What is being asked:
Convert the records below, starting at the line that contains "You are a GUI" and stopping after the line that contains "This screenshot has width=492, height=876.", into a Markdown table. Use a column named Row for the row number and a column named Text for the line, and omit any blank lines.

Data for this exercise:
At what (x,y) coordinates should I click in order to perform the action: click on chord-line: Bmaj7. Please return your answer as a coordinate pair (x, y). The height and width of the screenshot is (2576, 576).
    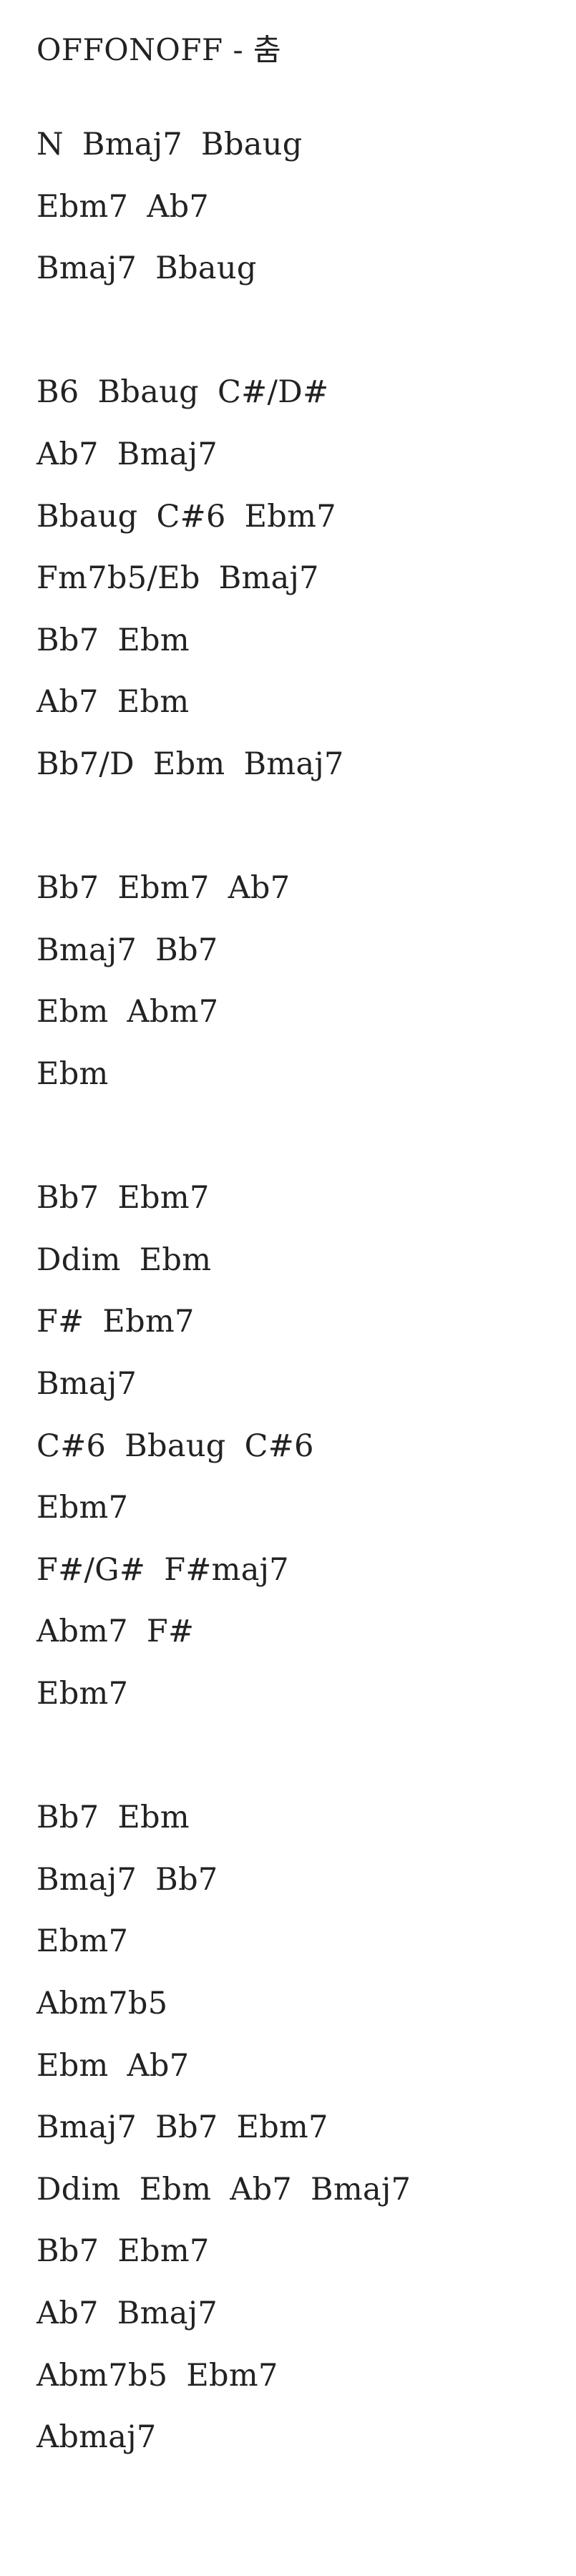
    Looking at the image, I should click on (86, 1384).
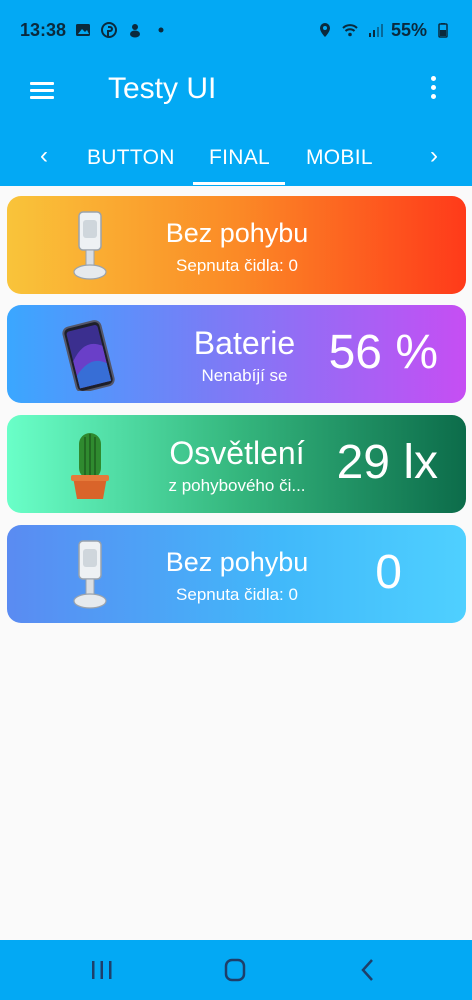 Image resolution: width=472 pixels, height=1000 pixels. I want to click on motion-card-2: Bez pohybu Sepnuta čidla: 0 0, so click(236, 574).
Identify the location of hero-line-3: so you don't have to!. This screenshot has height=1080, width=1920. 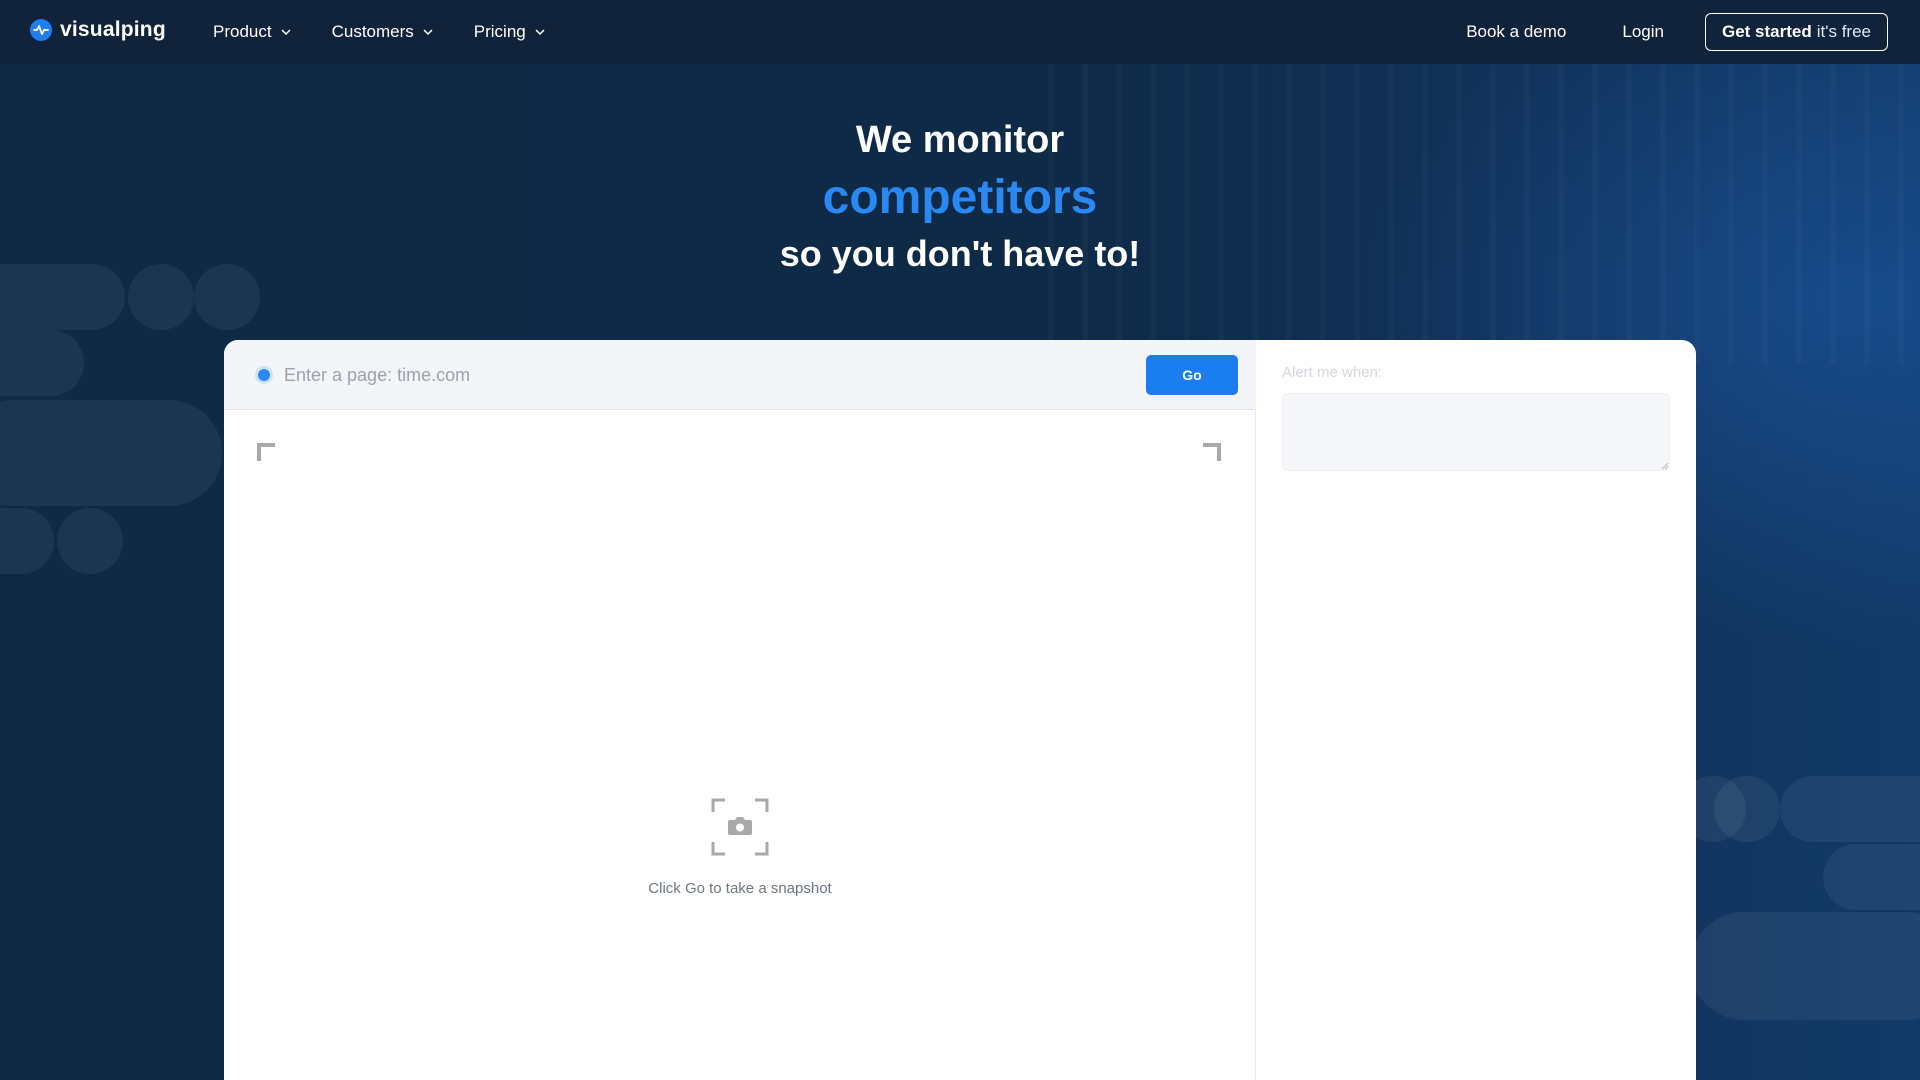
(960, 254).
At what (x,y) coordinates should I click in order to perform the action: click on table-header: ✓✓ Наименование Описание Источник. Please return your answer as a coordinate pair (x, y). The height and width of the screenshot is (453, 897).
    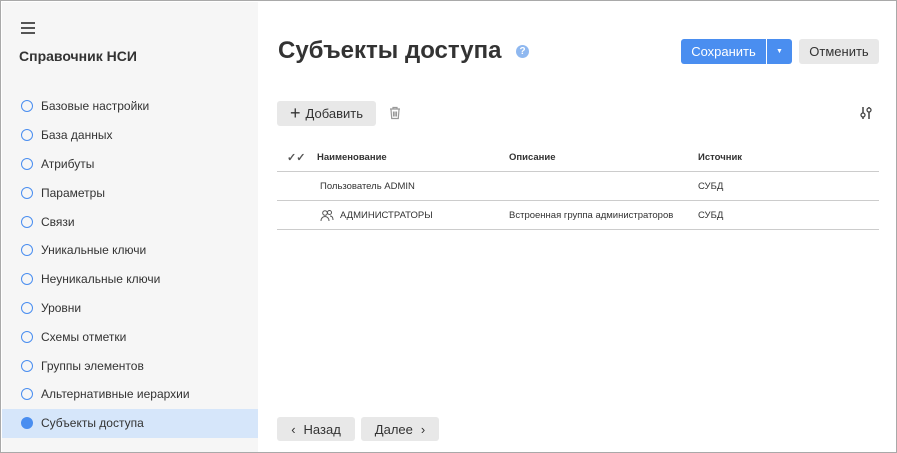
    Looking at the image, I should click on (578, 158).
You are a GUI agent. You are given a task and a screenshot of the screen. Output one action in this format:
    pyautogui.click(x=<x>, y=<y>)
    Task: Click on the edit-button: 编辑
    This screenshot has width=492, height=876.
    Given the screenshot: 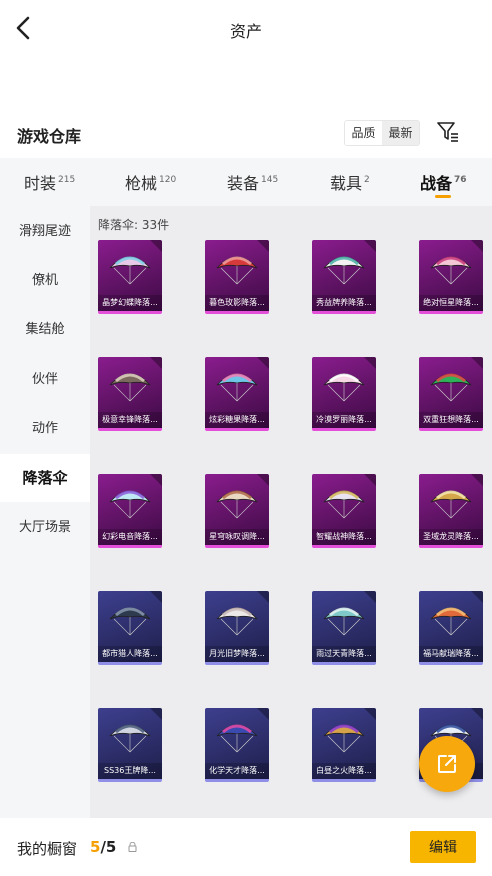 What is the action you would take?
    pyautogui.click(x=443, y=847)
    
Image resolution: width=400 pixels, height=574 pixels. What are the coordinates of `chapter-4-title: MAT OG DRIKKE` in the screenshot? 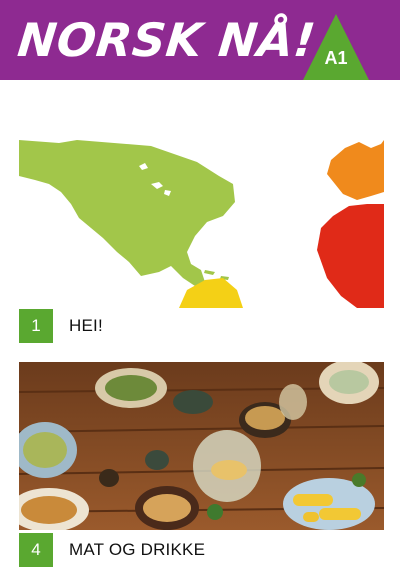 It's located at (138, 550).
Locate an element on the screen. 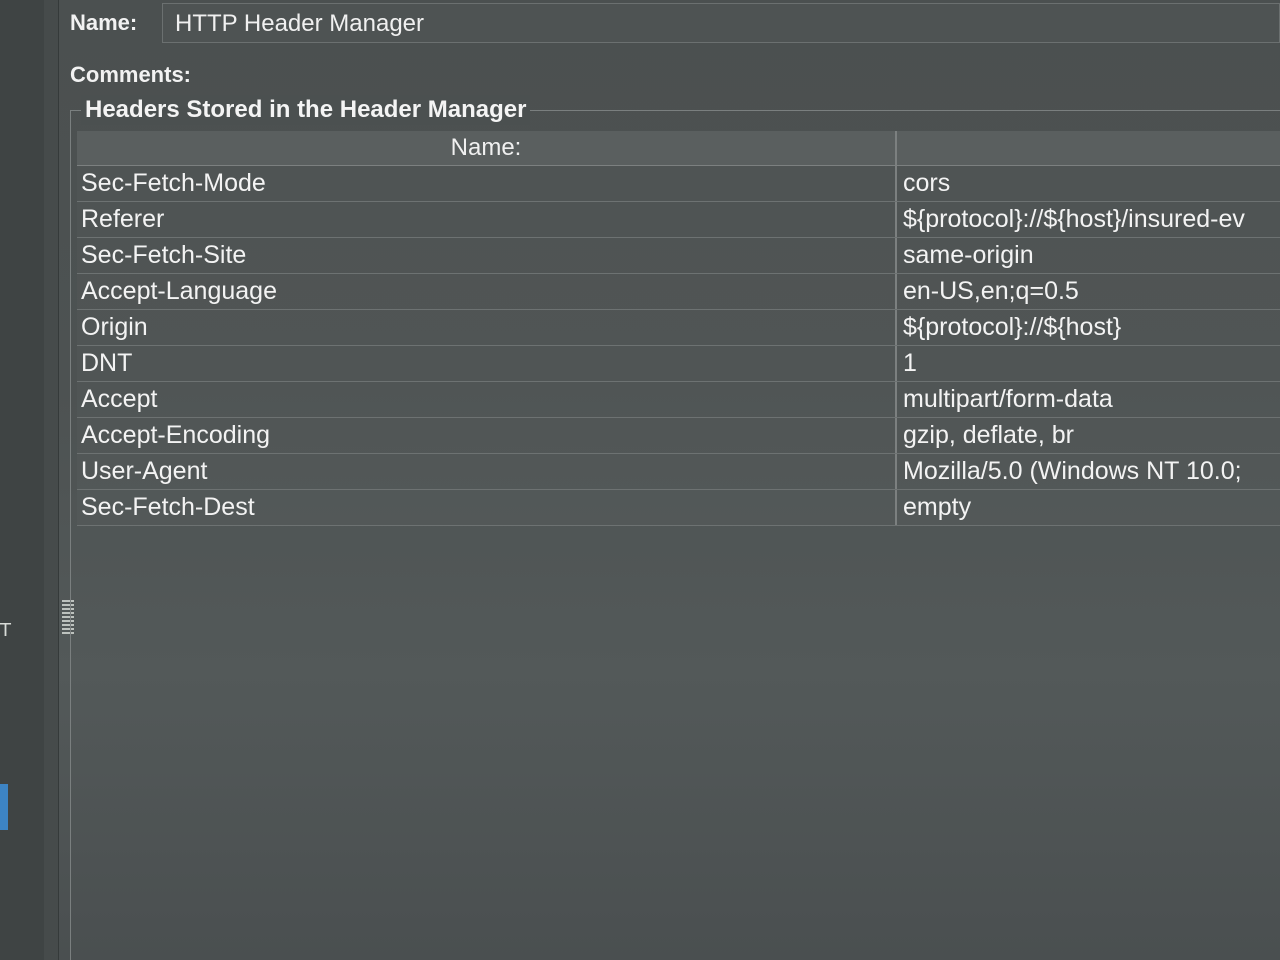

Response for this exercise:
| Row | Text |
|---|---|
| 1 | You are a GUI agent. You are given a task and a screenshot of the screen. Output one action in this format: |
| 2 |     pyautogui.click(x=<x>, y=<y>) |
| 3 |     Task: Click on the edit-button: 编辑 |
| 4 |     This screenshot has width=492, height=876. |